宇文懷都對前線戰事情況一無所知,但從這些逃亡的民眾的口中,他知道武王陷入了困境。這困境是前所未有的,對武王來說是這樣,對大燕亦如是。

宇文懷都下達了急行令,車輦舍了,騎兵先行,步兵緊隨跑步前行,輜重在後。他恨不得一日千裏,一刻之內到達戰場。

起先隻是遇見個別南移的百姓,越往西北行進,逃難的百姓越多。

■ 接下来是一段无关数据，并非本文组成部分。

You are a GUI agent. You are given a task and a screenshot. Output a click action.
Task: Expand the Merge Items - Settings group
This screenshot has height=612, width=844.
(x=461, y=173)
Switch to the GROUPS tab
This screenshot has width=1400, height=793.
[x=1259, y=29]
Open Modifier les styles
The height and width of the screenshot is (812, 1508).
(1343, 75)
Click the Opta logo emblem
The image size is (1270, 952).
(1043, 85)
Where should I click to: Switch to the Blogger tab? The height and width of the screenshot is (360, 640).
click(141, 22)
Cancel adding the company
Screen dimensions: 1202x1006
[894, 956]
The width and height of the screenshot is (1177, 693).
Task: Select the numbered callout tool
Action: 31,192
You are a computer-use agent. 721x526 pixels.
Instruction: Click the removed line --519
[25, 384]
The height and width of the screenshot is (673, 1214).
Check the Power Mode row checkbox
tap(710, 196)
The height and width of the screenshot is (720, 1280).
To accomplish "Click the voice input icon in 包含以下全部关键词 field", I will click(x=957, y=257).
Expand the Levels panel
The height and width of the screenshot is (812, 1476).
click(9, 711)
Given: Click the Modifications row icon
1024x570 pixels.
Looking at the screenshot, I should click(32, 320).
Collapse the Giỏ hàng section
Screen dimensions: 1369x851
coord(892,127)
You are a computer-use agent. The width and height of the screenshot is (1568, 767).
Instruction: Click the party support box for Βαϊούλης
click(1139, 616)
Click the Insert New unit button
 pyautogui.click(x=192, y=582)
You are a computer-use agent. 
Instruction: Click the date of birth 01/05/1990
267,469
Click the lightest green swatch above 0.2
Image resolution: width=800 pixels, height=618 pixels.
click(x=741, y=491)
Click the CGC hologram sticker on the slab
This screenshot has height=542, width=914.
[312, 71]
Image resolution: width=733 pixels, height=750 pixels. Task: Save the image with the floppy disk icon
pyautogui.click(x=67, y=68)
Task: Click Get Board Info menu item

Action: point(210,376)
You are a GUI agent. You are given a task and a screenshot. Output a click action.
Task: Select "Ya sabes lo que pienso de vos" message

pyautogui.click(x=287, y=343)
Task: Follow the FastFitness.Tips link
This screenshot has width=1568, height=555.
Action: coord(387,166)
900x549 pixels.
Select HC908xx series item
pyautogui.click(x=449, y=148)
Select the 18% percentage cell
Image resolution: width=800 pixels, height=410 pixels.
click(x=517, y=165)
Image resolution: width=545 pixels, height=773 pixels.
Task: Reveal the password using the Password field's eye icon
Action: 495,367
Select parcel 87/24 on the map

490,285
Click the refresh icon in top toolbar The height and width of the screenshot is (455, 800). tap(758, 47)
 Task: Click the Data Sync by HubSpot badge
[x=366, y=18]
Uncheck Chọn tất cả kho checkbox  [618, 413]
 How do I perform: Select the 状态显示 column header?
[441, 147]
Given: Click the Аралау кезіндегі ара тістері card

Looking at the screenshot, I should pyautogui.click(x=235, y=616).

一問及前方戰事,百姓們盡皆搖頭。

“難了,這次真的難了,連武王都無法打勝那幫管臘人,大燕還有誰能勝任呢?”百姓歎息道。

“你是哪城的人?”宇文懷都問道。

“涼城的。”

“胥北戰事不是在溫陽城嗎?怎麼涼城的人也開始南撤了?”宇文懷都皺眉道。

“就是溫陽城的人先撤到涼城咱不才知道嗎?多少年了,溫陽城經曆大仗小仗數不勝數,管臘人都打到家裏來了,誰見過溫陽城的人南撤嗎?沒有哇。所以這次仗難打啦!”那人歎息著,抖了抖身後的包袱,匆忙拽起親人,離開了。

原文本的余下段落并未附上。